Tally the lines in the records that contain the word "green". Respond with the number alone.

— Start DATA SHOWN —

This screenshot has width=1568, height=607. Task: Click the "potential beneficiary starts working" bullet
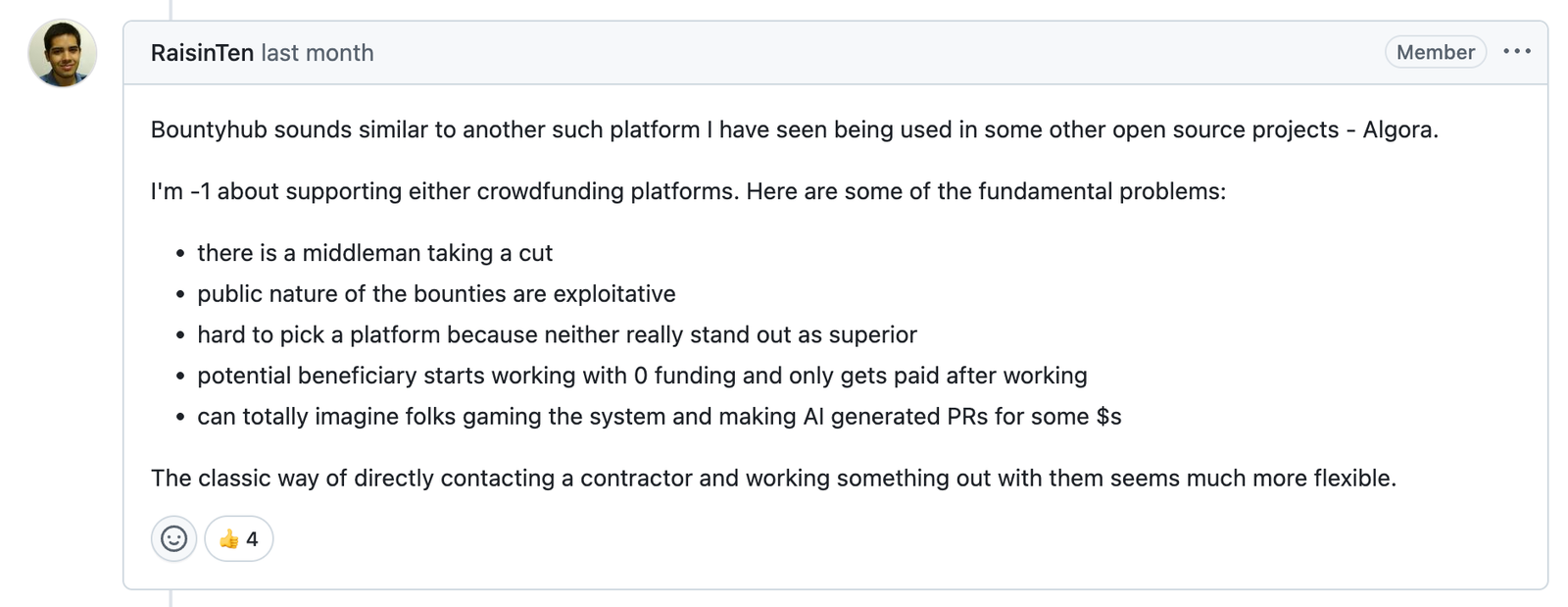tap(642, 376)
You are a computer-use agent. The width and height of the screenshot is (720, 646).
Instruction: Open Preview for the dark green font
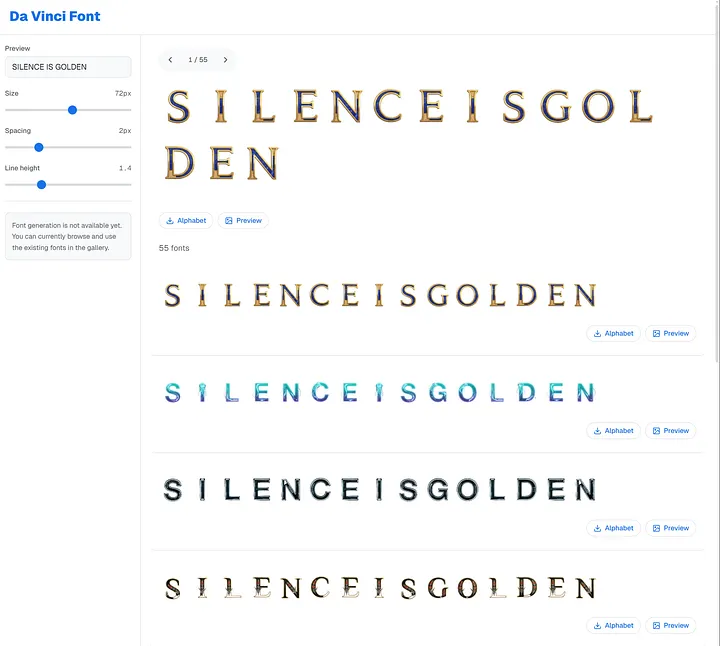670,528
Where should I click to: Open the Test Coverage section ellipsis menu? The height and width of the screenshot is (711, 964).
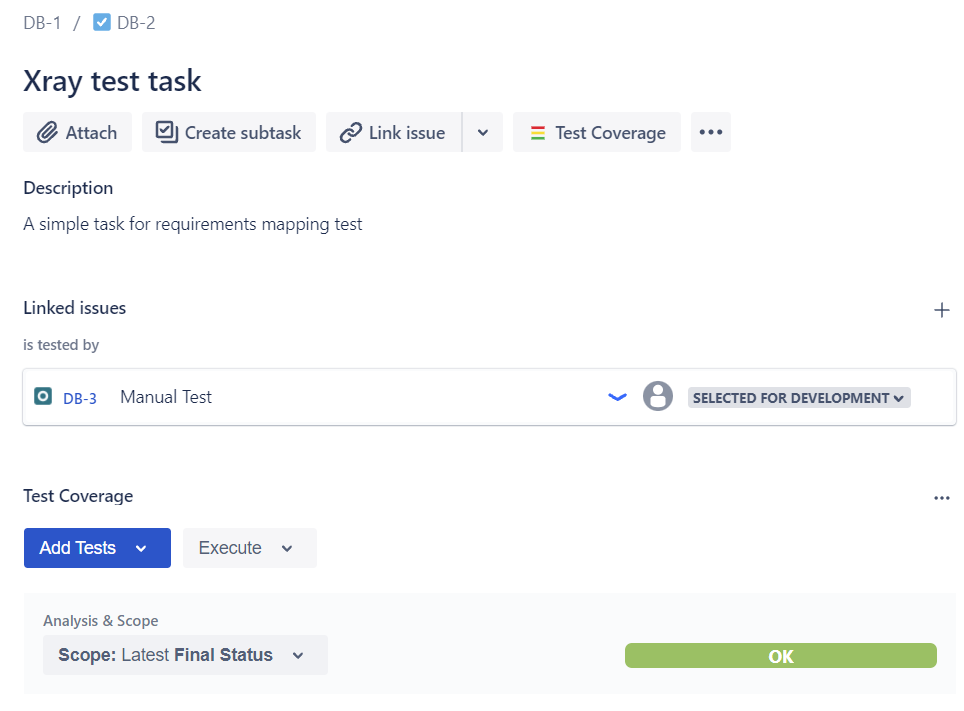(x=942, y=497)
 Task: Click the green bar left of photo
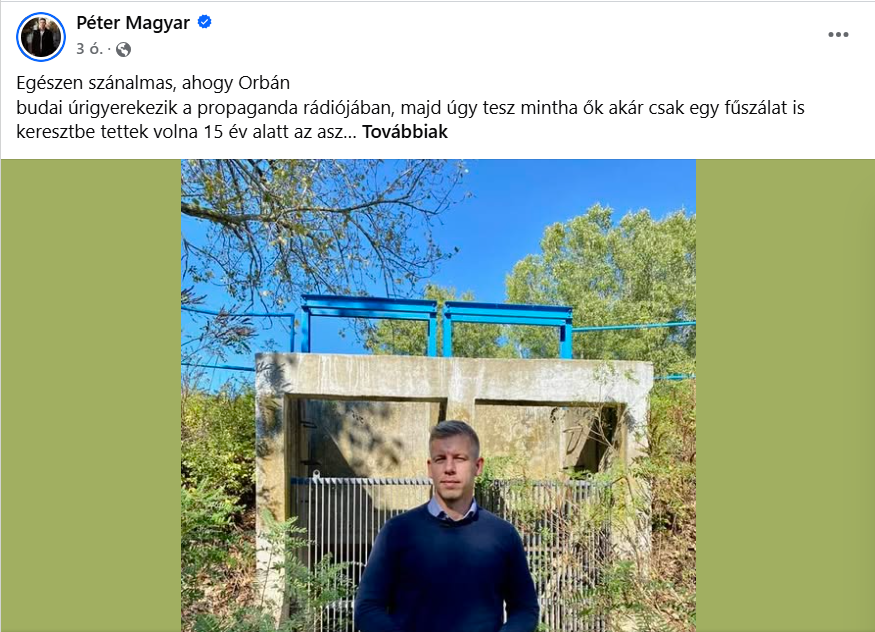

— End DATA SHOWN —

• _OUTPUT OF THE EXERCISE_:
2